** JOB 1 **
Copy from the records, unchanged, the lines running from the line that contains "How do I perform: Click the pin" through the line that contains "(x=489, y=19)", with both of those lines included.

Broadband access, which has been called the infrastructure of the twenty-first century economy, has significant health implications through its connection to telehealth access, health information access, and the digital economy that increasingly shapes economic security and thus social determinants of health. Communities without reliable broadband are disadvantaged in their ability to access telehealth services, participate in the information economy, and access healthcare information. Research on broadband access disparities finds that rural areas and lower-income communities have significantly lower rates of high-speed internet access.
Housing as infrastructure affects health through lead paint exposure, mold, inadequate heating and cooling, structural safety, and density. Federal standards for lead paint in housing, requirements for energy efficiency, and building codes for structural safety all represent infrastructure policy decisions with direct health consequences. Research on green building standards and energy efficiency retrofits documents improvements in indoor air quality, respiratory health, and comfort that produce measurable health benefits.
Environmental infrastructure including parks, green space, and tree canopy affects health through multiple mechanisms: physical activity promotion, stress reduction, air quality improvement, heat island mitigation, and mental health benefits. Research documents consistent associations between neighborhood green space and better physical and mental health outcomes, with effects that are more pronounced in higher-density and lower-income areas. Disparities in park access and quality by neighborhood income and race are documented across cities and represent an environmental justice issue with direct health consequences.
The political economy of infrastructure investment creates challenges for sustained public health benefit. Infrastructure is expensive, its benefits are diffuse and long-term, and its maintenance requires sustained commitment that may not be politically rewarded in the same way that new construction is. The cycle of investment, neglect, and crisis that characterizes American infrastructure policy, visible in everything from water systems to bridges to transit, produces preventable health consequences that proper investment and maintenance would avoid.

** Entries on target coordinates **
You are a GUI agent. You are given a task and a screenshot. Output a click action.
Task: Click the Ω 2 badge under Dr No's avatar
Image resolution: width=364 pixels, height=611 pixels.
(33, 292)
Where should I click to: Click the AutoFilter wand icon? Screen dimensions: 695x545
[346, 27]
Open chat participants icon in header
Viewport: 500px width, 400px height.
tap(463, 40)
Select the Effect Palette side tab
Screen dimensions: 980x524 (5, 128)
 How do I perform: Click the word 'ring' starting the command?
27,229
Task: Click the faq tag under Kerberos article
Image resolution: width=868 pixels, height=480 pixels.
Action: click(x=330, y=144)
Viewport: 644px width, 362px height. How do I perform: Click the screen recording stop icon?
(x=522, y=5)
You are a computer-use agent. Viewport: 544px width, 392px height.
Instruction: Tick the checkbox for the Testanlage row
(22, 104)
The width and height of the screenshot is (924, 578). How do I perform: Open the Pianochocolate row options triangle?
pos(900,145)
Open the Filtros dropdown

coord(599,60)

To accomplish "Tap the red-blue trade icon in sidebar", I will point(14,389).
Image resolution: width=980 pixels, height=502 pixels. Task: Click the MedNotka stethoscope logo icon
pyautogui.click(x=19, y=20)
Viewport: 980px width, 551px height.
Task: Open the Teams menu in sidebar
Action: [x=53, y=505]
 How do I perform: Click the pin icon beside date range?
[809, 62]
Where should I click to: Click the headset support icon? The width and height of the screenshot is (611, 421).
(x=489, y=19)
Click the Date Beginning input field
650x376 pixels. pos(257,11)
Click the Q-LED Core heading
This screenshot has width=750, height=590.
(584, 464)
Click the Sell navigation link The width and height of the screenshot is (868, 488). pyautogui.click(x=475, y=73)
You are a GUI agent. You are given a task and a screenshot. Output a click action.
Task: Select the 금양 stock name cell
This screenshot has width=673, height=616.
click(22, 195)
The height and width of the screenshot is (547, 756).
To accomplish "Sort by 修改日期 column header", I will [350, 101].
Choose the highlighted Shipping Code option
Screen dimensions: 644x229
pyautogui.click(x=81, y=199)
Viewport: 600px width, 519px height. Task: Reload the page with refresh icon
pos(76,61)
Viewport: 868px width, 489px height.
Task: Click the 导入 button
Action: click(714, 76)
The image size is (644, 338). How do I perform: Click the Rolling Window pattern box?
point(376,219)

** JOB 2 **
Decide whether each statement agrees with the passage on infrastructure and health, answering yes or no and quoting the words of the passage that settle it. (a) Rural areas and lower-income communities have lower rates of high-speed internet access. (b) The health effects of neighborhood green space are more pronounced in lower-density and higher-income areas. (c) Maintaining infrastructure may not be politically rewarded in the same way as new construction.

** WRITTEN REPLY 1 **
 How do I perform: Click the pin icon beside date range?
[809, 62]
Where should I click to: Click the headset support icon? The width and height of the screenshot is (611, 421).
(x=489, y=19)

** WRITTEN REPLY 2 **
(a) Yes: "rural areas and lower-income communities have significantly lower rates of high-speed internet access."
(b) No: "with effects that are more pronounced in higher-density and lower-income areas."
(c) Yes: "its maintenance requires sustained commitment that may not be politically rewarded in the same way that new construction is."